Undetected or untreated CD may cause severe complications later in life, such as autoimmune disorders.

It is recommended for subjects with autoimmune diseases or at risk for CD to be screened for CD and to repeat serological screening about every three years to detect cases of clinically silent, late-onset CD.

Celiac disease (CD) auto-antibodies against tissue transglutaminase (anti-tTG) are produced in the intestinal mucosa even when not measurable in serum. By using the phage display libraries technique it is possible to investigate in vivo (intestinal biopsy) early antibody responses in autoimmune disease. In particularly, this technique demonstrated that the humoral response against tissue transglutaminase occurs at the intestinal mucosal level, and that the human VH5 gene is the commonly used variable region by the celiac patients to build the anti-tTG. The intestinal mucosa production of IgA anti-tTG could be important in the diagnostic work-up of early-stage CD, when mucosal histology is not yet diagnostic.

We propose to first degree relatives of CD patients and to subjects with autoimmune disease a prospective study to uncover early-stage of gluten intolerance by measuring the mucosal VH5 restricted gene family anti-tTG clones in two biopsies: before and after one year of gluten free-diet (GFD).

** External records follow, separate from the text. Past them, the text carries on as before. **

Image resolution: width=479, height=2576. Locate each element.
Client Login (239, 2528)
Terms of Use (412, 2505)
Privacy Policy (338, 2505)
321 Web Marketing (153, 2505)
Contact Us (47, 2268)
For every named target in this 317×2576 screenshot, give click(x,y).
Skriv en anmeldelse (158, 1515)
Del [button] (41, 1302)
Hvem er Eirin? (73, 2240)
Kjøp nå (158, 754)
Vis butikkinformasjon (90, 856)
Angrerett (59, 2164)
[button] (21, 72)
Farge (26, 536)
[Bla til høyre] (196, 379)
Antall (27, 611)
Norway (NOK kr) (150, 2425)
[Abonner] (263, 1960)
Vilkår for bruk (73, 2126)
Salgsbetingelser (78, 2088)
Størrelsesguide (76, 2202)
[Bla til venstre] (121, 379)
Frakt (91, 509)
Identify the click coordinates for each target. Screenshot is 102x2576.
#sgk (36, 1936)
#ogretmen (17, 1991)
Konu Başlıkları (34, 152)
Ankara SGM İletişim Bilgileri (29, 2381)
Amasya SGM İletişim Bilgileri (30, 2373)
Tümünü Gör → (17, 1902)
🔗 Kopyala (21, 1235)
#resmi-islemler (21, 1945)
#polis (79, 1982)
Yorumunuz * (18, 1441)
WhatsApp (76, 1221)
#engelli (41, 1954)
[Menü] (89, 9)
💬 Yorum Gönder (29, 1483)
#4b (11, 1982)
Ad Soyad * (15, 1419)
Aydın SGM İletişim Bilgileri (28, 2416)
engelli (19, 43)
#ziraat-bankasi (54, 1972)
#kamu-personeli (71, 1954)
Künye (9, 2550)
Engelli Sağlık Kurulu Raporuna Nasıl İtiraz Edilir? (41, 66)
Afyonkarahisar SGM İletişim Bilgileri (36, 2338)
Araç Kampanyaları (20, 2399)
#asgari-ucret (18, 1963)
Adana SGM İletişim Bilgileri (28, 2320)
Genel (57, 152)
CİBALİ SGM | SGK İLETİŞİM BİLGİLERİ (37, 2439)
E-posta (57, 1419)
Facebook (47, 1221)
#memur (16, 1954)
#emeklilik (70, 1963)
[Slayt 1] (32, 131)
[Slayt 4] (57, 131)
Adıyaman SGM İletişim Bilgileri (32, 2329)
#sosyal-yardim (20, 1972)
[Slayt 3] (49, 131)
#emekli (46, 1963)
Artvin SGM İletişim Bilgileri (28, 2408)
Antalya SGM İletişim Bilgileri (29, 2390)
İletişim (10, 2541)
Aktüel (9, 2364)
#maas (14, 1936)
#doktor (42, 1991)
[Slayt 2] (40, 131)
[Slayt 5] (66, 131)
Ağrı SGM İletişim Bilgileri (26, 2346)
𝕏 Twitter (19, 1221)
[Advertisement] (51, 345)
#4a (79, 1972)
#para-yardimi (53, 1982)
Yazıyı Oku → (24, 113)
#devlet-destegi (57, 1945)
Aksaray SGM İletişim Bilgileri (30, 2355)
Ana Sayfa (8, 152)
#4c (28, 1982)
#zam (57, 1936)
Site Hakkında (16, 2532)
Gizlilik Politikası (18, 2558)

Aims of this clinical trial are:

1. to measure by means of phage display libraries the gluten dependent humoral immune response (anti-tTG) of the intestinal mucosa in subjects with high risk of untreated CD, without CD-related intestinal lesions.
2. to demonstrate the mucosal gluten-dependent immune response before and after 12 months of gluten-free diet
3. to demonstrate that dietary intervention might modify the clinical condition (e.g improvements of the gastrointestinal complaints or extra-gastrointestinal symptoms) of the enrolled patients and the improvement of the intestinal inflammation with the disappearance of the mucosal anti-tTG.